Please repeat the records below word for word, keeping every line unchanged.

• [Records provided]:
▼▼▼

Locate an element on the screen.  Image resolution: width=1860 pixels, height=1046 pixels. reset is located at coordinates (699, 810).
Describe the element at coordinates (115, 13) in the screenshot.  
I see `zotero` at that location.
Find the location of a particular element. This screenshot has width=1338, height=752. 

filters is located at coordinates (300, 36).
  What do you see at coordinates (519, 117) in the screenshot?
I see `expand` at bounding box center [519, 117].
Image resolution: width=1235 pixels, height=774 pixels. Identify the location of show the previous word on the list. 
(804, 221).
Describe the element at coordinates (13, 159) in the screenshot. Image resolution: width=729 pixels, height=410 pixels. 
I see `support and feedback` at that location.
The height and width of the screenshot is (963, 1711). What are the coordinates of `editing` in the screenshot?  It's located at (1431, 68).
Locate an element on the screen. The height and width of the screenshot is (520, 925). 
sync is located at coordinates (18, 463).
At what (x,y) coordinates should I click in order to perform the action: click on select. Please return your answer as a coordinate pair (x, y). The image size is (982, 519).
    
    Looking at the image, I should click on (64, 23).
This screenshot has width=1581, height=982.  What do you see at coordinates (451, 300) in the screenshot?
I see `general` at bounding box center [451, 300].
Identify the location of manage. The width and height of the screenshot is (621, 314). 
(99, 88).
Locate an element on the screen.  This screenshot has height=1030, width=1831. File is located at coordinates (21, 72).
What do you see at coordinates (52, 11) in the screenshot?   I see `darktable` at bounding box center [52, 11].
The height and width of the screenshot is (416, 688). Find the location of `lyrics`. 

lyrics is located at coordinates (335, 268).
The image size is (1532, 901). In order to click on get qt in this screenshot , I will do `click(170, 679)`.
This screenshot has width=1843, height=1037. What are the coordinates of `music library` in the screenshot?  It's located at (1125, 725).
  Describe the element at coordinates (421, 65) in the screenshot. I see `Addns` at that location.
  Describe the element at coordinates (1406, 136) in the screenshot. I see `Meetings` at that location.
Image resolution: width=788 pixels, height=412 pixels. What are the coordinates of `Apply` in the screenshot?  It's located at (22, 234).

▲▲▲

• [Answer to this task]:
Locate an element on the screen.  Image resolution: width=1860 pixels, height=1046 pixels. reset is located at coordinates (699, 810).
Describe the element at coordinates (115, 13) in the screenshot.  
I see `zotero` at that location.
Find the location of a particular element. This screenshot has width=1338, height=752. 

filters is located at coordinates (300, 36).
  What do you see at coordinates (519, 117) in the screenshot?
I see `expand` at bounding box center [519, 117].
Image resolution: width=1235 pixels, height=774 pixels. Identify the location of show the previous word on the list. 
(804, 221).
Describe the element at coordinates (13, 159) in the screenshot. Image resolution: width=729 pixels, height=410 pixels. 
I see `support and feedback` at that location.
The height and width of the screenshot is (963, 1711). What are the coordinates of `editing` in the screenshot?  It's located at (1431, 68).
Locate an element on the screen. The height and width of the screenshot is (520, 925). 
sync is located at coordinates (18, 463).
At what (x,y) coordinates should I click in order to perform the action: click on select. Please return your answer as a coordinate pair (x, y). The image size is (982, 519).
    
    Looking at the image, I should click on (64, 23).
This screenshot has width=1581, height=982.  What do you see at coordinates (451, 300) in the screenshot?
I see `general` at bounding box center [451, 300].
Identify the location of manage. The width and height of the screenshot is (621, 314). 
(99, 88).
Locate an element on the screen.  This screenshot has height=1030, width=1831. File is located at coordinates (21, 72).
What do you see at coordinates (52, 11) in the screenshot?   I see `darktable` at bounding box center [52, 11].
The height and width of the screenshot is (416, 688). Find the location of `lyrics`. 

lyrics is located at coordinates (335, 268).
The image size is (1532, 901). In order to click on get qt in this screenshot , I will do `click(170, 679)`.
This screenshot has width=1843, height=1037. What are the coordinates of `music library` in the screenshot?  It's located at (1125, 725).
  Describe the element at coordinates (421, 65) in the screenshot. I see `Addns` at that location.
  Describe the element at coordinates (1406, 136) in the screenshot. I see `Meetings` at that location.
Image resolution: width=788 pixels, height=412 pixels. What are the coordinates of `Apply` in the screenshot?  It's located at (22, 234).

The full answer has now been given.